▸ **TEXTABSCHNITT**:
============================================================
Eine Beschränkung bei der Bargeldabhebung lehnen wir ab. Bargeld ist in Deutschland nach wie vor als alltägliches Zahlungsmittel unerlässlich. In sozialen Kaufhäusern oder auf Flohmärkten ist das Bezahlen bisher überwiegend nur mit Bargeld möglich. Eine Beschränkung für Bargeld sehen wir daher als kontraproduktiv an.
Für die Mitarbeitenden der Landesaufnahmestellen und der Übergangswohnheime wird es automatisch zu einem Mehraufwand bei der Betreuung kommen, da sich die Geflüchteten bei Problemen mit der Bezahlkarte an die Ihnen vertrauten Ansprechpartner:innen wenden. Wir erwarten, dass die Landesaufnahmestellen rechtzeitig über den Zeitpunkt der Einführung informiert werden, dass Informationsmaterial zu der Bezahlkarte in verschiedenen Sprachen vorliegt und dass es Kontaktpersonen in der Behörde gibt, die schnell bei einem Defekt der Karte oder anderen Problemen für den Ersatz der Karte sorgen.
Die Einführung der Bezahlkarte ist aktuell mit erheblichen Problemen behaftet. Das Ausschrei-bungsverfahren stockt. Eine pauschale Bargeldbeschränkung ist, laut Sozialgericht Hamburg, gesetzeswidrig. Die Einführungs- und Unterhaltungskosten sind noch unklar. Deshalb sollten schnellstmöglich die offenen Fragen geklärt und die Ausgestaltung der Bezahlkarte definiert werden.
============================================================
▸ **DATENABSCHNITT**:
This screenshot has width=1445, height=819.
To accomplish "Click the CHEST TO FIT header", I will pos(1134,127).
============================================================
▸ **AUFGABE 1**:
Beantworten Sie anhand des Textes zur Bezahlkarte die folgenden Fragen:
(a) Wo ist das Bezahlen laut Text bisher überwiegend nur mit Bargeld möglich?
(b) An wen wenden sich die Geflüchteten laut Text bei Problemen mit der Bezahlkarte?
(c) Welches Gericht hält eine pauschale Bargeldbeschränkung laut Text für gesetzeswidrig?
▸ **AUFGABE 2**: Zitieren Sie aus dem Text zur Bezahlkarte die Passage, die mit „Die Einführung der“ beginnt und bis einschließlich „Bezahlkarte definiert werden.“ reicht.
▸ **AUFGABE 3**: Schreiben Sie den Text zur Bezahlkarte im Anschluss an seinen letzten Satz weiter.

▸ **ANTWORT 1**:
(a) In sozialen Kaufhäusern oder auf Flohmärkten.
(b) An die ihnen vertrauten Ansprechpartner:innen.
(c) Das Sozialgericht Hamburg.

▸ **ANTWORT 2**:
Die Einführung der Bezahlkarte ist aktuell mit erheblichen Problemen behaftet. Das Ausschrei-bungsverfahren stockt. Eine pauschale Bargeldbeschränkung ist, laut Sozialgericht Hamburg, gesetzeswidrig. Die Einführungs- und Unterhaltungskosten sind noch unklar. Deshalb sollten schnellstmöglich die offenen Fragen geklärt und die Ausgestaltung der Bezahlkarte definiert werden.

▸ **ANTWORT 3**:
Zusammenfassend stellt die LAG fest:
Wir begrüßen ausdrücklich, dass die Bezahlkarte zu einer Entlastung bei den Verwaltungstätigkeiten führt. Eine Bezahlkarte ist ein zeitgemäßes Zahlungsmittel, wenn sie diskriminierungsfrei und ohne Nutzungsbeschränkung eingeführt wird. Sobald die Menschen jedoch über ein individuelles Konto verfügen können, ist die Bezahlkarte durch eine reguläre Debitkarte zu ersetzen.
Wir wünschen uns zukünftig eine sachliche Diskussion um die Einführung der Bezahlkarte, bei der der integrationsfördernde Gedanke für die Menschen im Vordergrund steht.